"""
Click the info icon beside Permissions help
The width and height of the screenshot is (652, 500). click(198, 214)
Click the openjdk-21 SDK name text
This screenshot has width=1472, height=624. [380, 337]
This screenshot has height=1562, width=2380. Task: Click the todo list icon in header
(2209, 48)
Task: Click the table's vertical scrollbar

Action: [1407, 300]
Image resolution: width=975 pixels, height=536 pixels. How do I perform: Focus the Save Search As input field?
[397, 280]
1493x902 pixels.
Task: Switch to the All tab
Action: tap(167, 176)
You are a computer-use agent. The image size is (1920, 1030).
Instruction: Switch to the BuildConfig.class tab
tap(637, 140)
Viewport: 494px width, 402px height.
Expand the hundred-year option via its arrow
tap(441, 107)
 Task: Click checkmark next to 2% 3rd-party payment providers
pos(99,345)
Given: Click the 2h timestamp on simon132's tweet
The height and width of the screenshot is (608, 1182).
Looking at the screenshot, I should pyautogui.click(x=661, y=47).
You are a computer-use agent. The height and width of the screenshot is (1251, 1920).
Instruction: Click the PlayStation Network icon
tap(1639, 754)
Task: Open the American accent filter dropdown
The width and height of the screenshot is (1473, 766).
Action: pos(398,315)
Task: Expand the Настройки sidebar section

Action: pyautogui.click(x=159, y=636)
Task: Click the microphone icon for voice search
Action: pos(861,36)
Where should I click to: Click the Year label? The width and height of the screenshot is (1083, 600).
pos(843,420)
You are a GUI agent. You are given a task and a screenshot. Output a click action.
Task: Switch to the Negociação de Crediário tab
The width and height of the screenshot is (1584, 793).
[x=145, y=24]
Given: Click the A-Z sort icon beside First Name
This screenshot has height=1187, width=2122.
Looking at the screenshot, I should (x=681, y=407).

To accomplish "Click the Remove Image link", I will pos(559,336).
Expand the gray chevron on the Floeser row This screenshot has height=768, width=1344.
"""
**Aim**
Print the lines from the start up to and including the line that contains "tap(441, 107)", reproducing each one verbatim.

**Solution to this task**
Click the info icon beside Permissions help
The width and height of the screenshot is (652, 500). click(198, 214)
Click the openjdk-21 SDK name text
This screenshot has width=1472, height=624. [380, 337]
This screenshot has height=1562, width=2380. Task: Click the todo list icon in header
(2209, 48)
Task: Click the table's vertical scrollbar

Action: [1407, 300]
Image resolution: width=975 pixels, height=536 pixels. How do I perform: Focus the Save Search As input field?
[397, 280]
1493x902 pixels.
Task: Switch to the All tab
Action: tap(167, 176)
You are a computer-use agent. The image size is (1920, 1030).
Instruction: Switch to the BuildConfig.class tab
tap(637, 140)
Viewport: 494px width, 402px height.
Expand the hundred-year option via its arrow
tap(441, 107)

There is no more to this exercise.